What can we expect from the new album?

Aside from my dad, I got to work with some really great people on this album. You can expect to hear instrumentation and production from Leland and Alex of BADBADNOTGOOD, some magic production from Scott Zhang aka Monsune, a little sprinkle of Jacques Greene and a whole track produced by Nono. Sonically it explores a few different types of sounds, but they’re all built around my songwriting and in that, it all fits together quite nicely. It’s also coming out on vinyl which is a first for me and I’m so excited to be able to hold my music in my hands. Big shoutout to my home label, Innovative Leisure. I really couldn’t have done any of this without them.

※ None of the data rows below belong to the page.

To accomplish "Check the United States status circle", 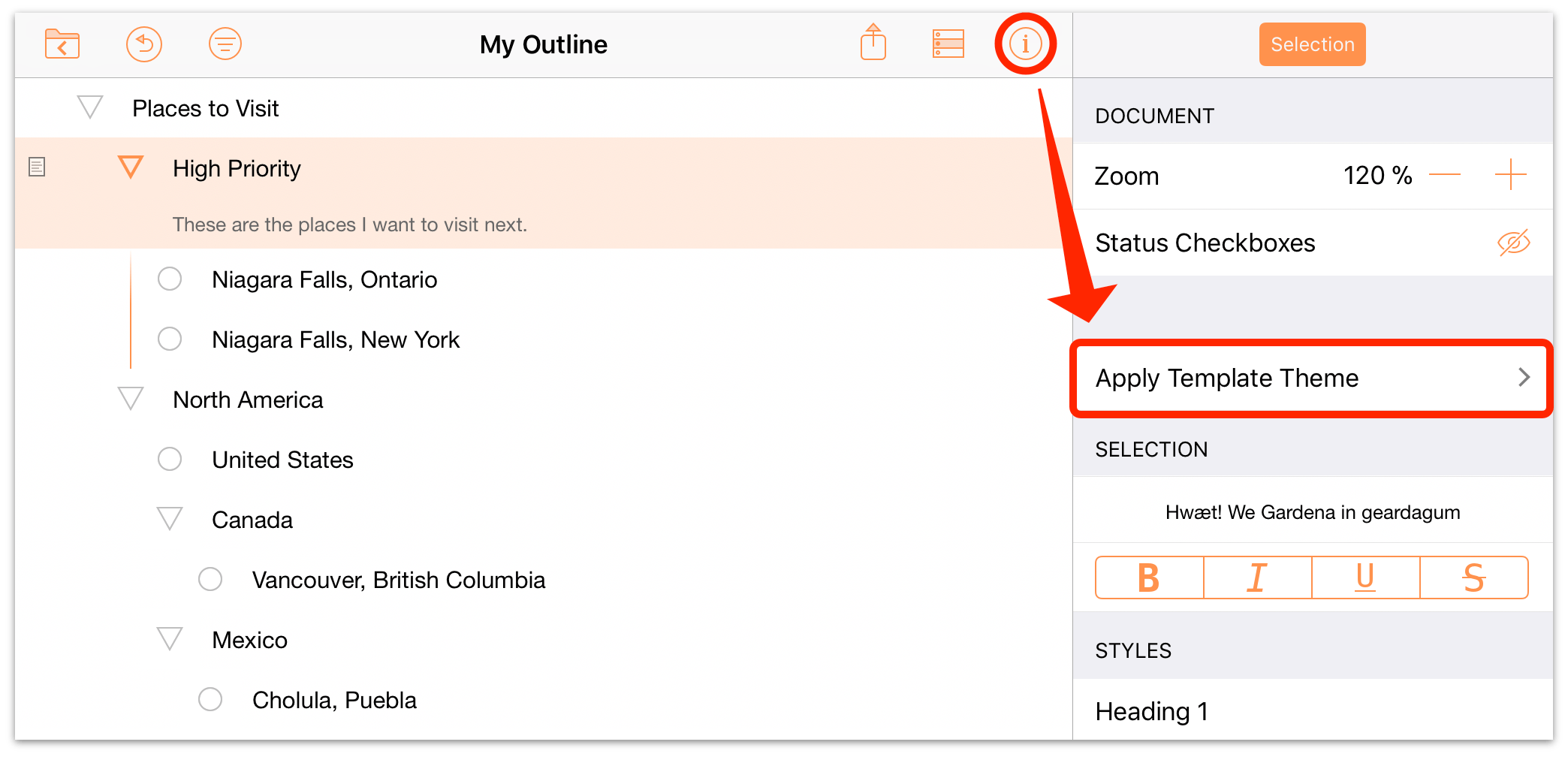I will 170,459.
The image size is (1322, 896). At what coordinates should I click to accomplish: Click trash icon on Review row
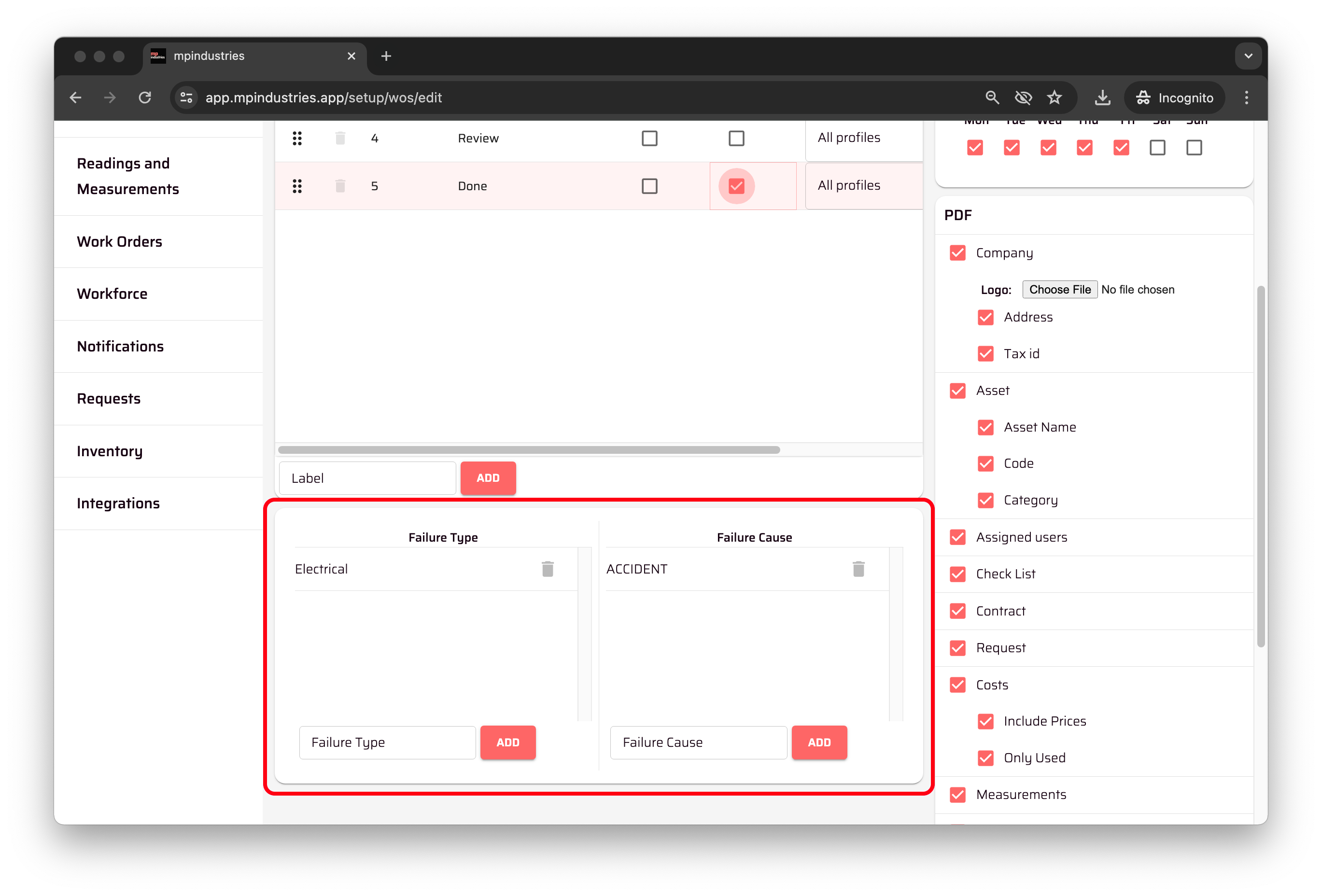click(x=340, y=138)
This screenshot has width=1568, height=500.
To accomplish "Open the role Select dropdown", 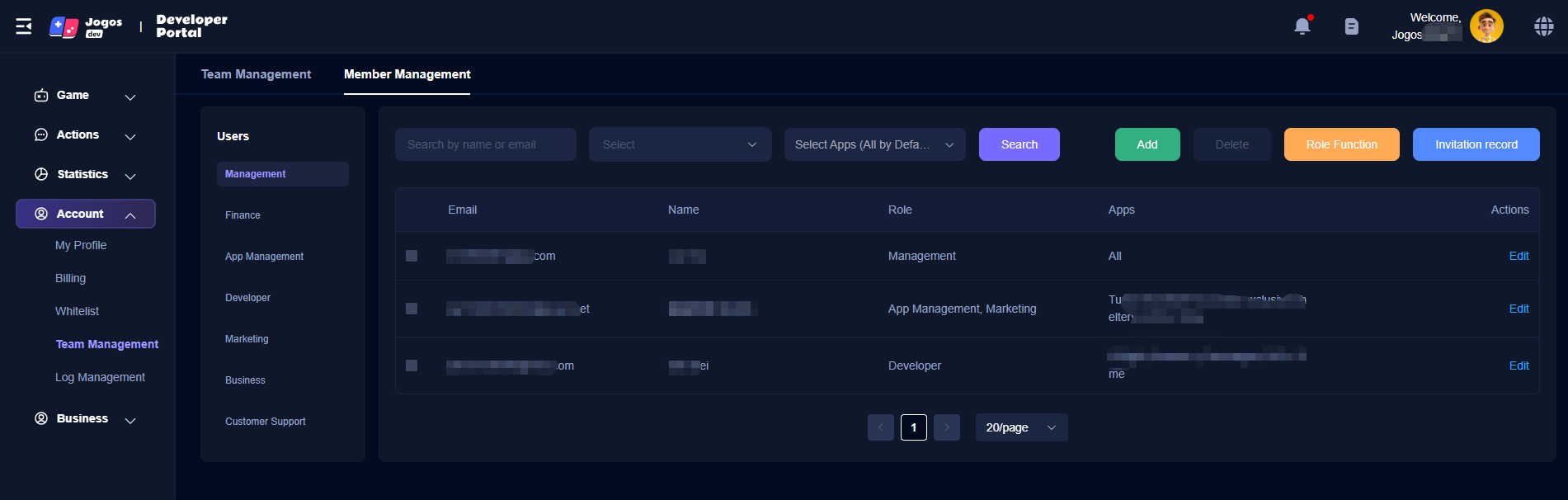I will 680,144.
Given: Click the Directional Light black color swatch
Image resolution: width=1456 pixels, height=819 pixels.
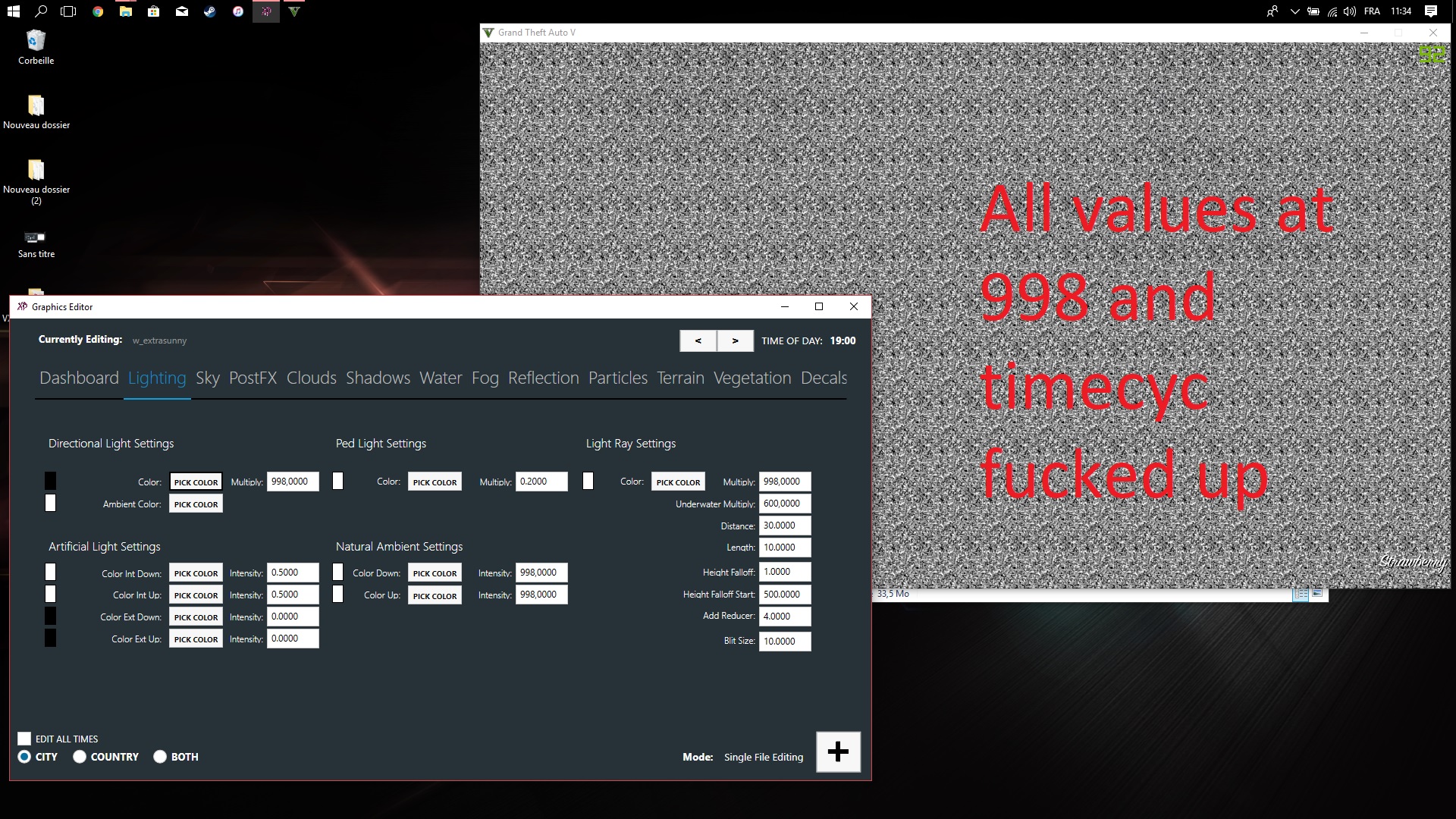Looking at the screenshot, I should 50,481.
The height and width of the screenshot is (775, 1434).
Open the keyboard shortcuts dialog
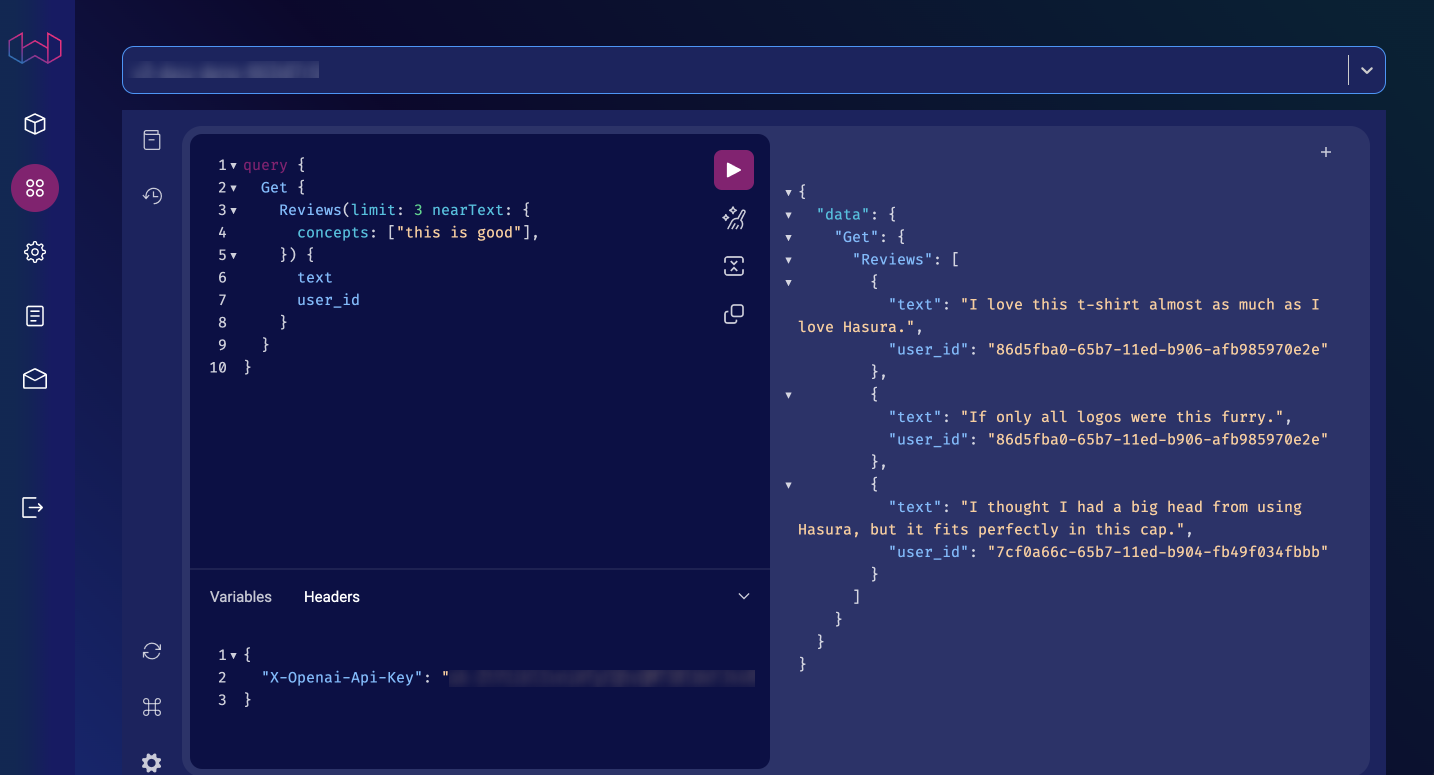(x=152, y=707)
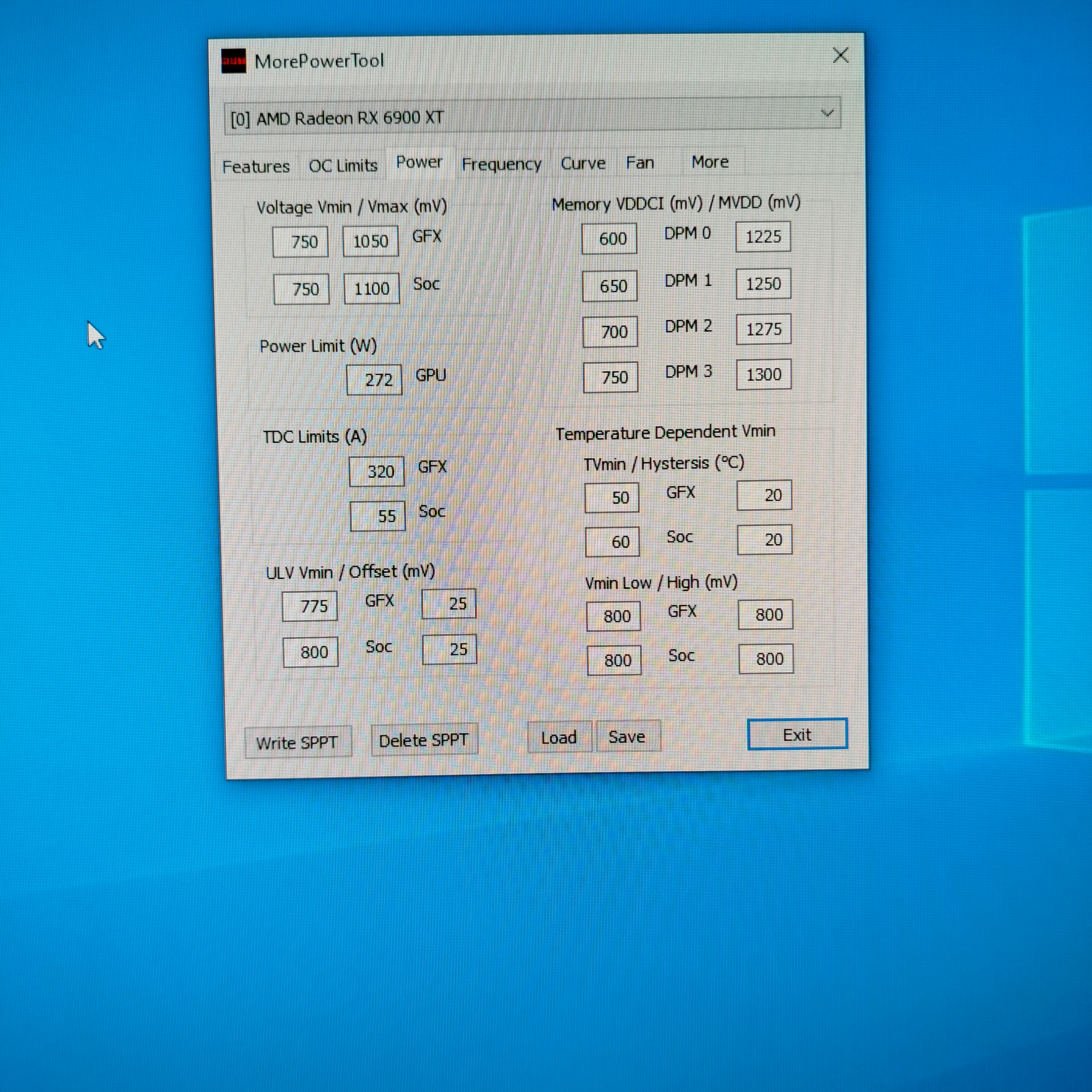Click the Save button
This screenshot has width=1092, height=1092.
click(627, 736)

The album further explores my relationship with my father and cultural identity in general. The first track is a song I wrote as a thank you to my Mom for, well, everything. The last song is the one with my dad, thematically tying the knot — the other tracks talk about everything in between. There are love songs, there’s a free jazz moment, there’s a guitar solo, there’s a soft acoustic song, there’s a wall of noise, there’s a cello part, there’s loud drums and soft drums – it’s just everything I wanted on my first album. It’s got imperfections and that’s something that I like to keep in my music. It keeps the music on earth. It helps me relate.”

Scroll above to watch Jonah Yano’s music video for the lead single “Shoes,” featuring Tatsuya Muraoka. Yano’s debut album souvenir is slated to land on June 19.